Stem Cell Research (May 2021)

Derivation of four iPSC lines from a male ASD patient carrying a deletion in the middle coding region of NRXN1α gene (NUIGi039-A and NUIGi039-B) and a male sibling control (NUIGi040-A and NUIGi040-B)

  • Yicheng Ding,
  • Aisling O'Brien,
  • Berta Marcó de la Cruz,
  • Meimei Yang,
  • Yin Lu,
  • Xiaohong Qian,
  • Guangming Yang,
  • Veronica McInerney,
  • Janusz Krawczyk,
  • Sally A. Lynch,
  • Linda Howard,
  • Nicholas M. Allen,
  • Timothy O'Brien,
  • Louise Gallagher,
  • Sanbing Shen

Journal volume & issue
Vol. 53
p. 102254

Abstract

Read online

NRXN1 deletions are commonly found in autism spectrum disorder (ASD) and other neurodevelopmental/neuropsychiatric disorders.
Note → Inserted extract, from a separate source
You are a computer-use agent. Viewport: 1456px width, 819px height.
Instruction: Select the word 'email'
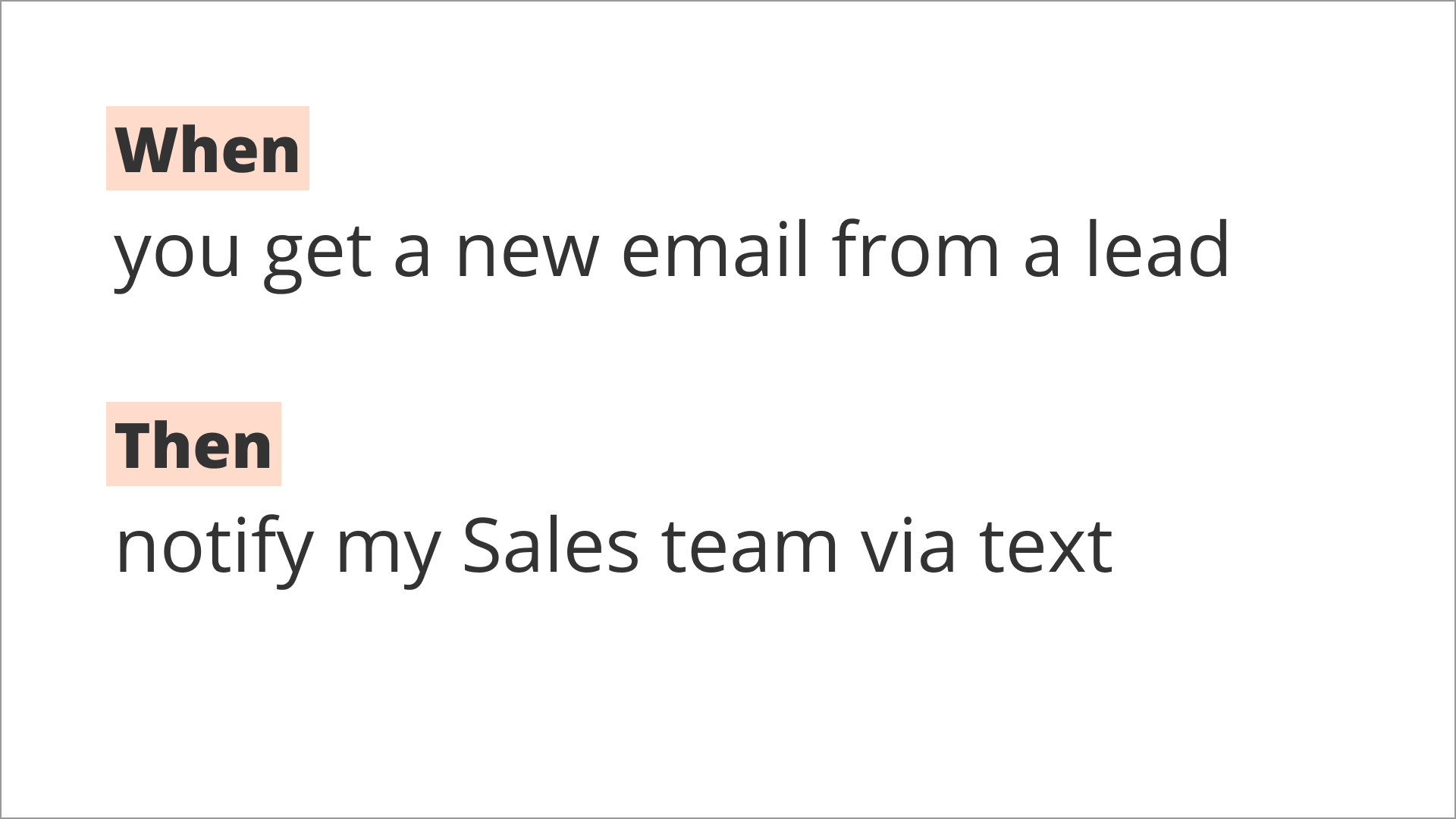point(716,249)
Derivation of induced pluripotent stem cells (iPSCs) from different diseases involving different deletion regions are essential, as NRXN1 may produce thousands of splicing variants. We report here the derivation of iPSCs from a sibling control and an ASD proband carrying de novo heterozygous deletions in the middle region of NRXN1, using a non-integrating Sendai viral kit. The genotype and karyotype of the iPSCs were validated by whole genome SNP array. All iPSC lines highly expressed pluripotency markers and could be differentiated into three germ layers.